Despite Collier’s confidence, he says it’s “no secret” that GHG and most hospital groups are struggling with occupancies. He’s also concerned about debt in the sector, and the reputational hit that independent healthcare has taken in recent months. But, he says, as any good chief executive would, that GHG is well-placed compared to others. Over the past four years, revenue at the group has grown by around a third and ebitda by around a half, he points out.

“I think some of us [in the sector] are carrying more debt than would be optimal. Acquisition debt is higher than what the market wants to see with re-financings ahead – but given the growth of our cash flow over the last five years we are reasonably confident.” There’s also a risk that the sector could find itself on the defensive, he says. “There is scope for confusion after the torrid events that have racked the care sector” – think Southern Cross and Castlebeck – but “we are a different sector with different funding and different, defensive characteristics.”
The sector is also undergoing a period of radical reform. GHG’s statement announcing Collier’s promotion to chief executive lauded his “wealth of experience of working with the NHS” and how the group “is well placed to thrive in a post NHS reform environment”.

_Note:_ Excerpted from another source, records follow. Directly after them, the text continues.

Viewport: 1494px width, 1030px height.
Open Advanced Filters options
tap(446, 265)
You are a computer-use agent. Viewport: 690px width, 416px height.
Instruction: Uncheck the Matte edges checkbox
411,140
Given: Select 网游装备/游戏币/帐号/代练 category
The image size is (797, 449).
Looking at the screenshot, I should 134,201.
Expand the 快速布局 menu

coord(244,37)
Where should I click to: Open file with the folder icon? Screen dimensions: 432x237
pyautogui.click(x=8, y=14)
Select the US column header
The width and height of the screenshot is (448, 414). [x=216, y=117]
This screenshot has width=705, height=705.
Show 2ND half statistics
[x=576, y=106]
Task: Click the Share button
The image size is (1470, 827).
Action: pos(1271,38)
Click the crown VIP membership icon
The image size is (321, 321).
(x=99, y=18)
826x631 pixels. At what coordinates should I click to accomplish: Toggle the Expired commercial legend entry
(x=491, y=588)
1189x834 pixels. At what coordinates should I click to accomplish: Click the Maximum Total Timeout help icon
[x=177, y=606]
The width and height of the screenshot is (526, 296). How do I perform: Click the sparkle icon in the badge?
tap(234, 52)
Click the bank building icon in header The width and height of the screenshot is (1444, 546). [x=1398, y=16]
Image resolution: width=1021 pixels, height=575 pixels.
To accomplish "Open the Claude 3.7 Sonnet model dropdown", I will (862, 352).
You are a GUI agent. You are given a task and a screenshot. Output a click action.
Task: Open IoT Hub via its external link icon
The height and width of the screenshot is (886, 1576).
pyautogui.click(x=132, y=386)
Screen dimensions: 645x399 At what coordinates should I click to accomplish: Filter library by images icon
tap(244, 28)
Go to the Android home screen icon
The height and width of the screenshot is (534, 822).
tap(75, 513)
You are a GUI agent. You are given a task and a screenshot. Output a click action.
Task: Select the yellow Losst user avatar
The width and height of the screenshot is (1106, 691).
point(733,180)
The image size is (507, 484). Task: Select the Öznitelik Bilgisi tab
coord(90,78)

So how closely will Collier get to the NHS? Well, NHS work is “pretty critical” to GHG, even though it is not the firm’s dominant activity. “It helps define our capabilities. It’s part of our spectrum of services. The critical issue is not who is funding the activity.”
The firm could “do very well” out of policies such as Any Qualified Provider, says Collier, “but we shouldn’t underestimate the task ahead. We have to be the provider of choice for GPs and patients.”

What Collier really wants is for GHG to move towards higher acuity services, in the hope of raising occupancy rates and redefining the type of services private hospitals provide. GHG will drive this by focusing on high-end technology and clinical innovation, says Collier, but the group will also be looking for more joint ventures with “strong NHS trusts”, developing their private patient units over the next 12-18 months.

In fact, Collier sees GHG as a good bellwether of much of the sector’s position and strategy. “We have enough hospitals and don’t think now is the time to be expanding our estate,” he says. “We’ve stopped some projects we are working on and are putting capital into what we’ve got. As a sector we’ve too often been financing led rather than looking at operational considerations, and cash raising.”

GHG’s major investors, Apax and Netcare, are very supportive of GHG’s continued development, he says, despite the general malaise in the sector. But he’s unclear about their intentions and too fresh in the top spot at GHG to talk exits or acquisitions.

For the time being, Collier will keep doing what he does best: getting people into his hospitals.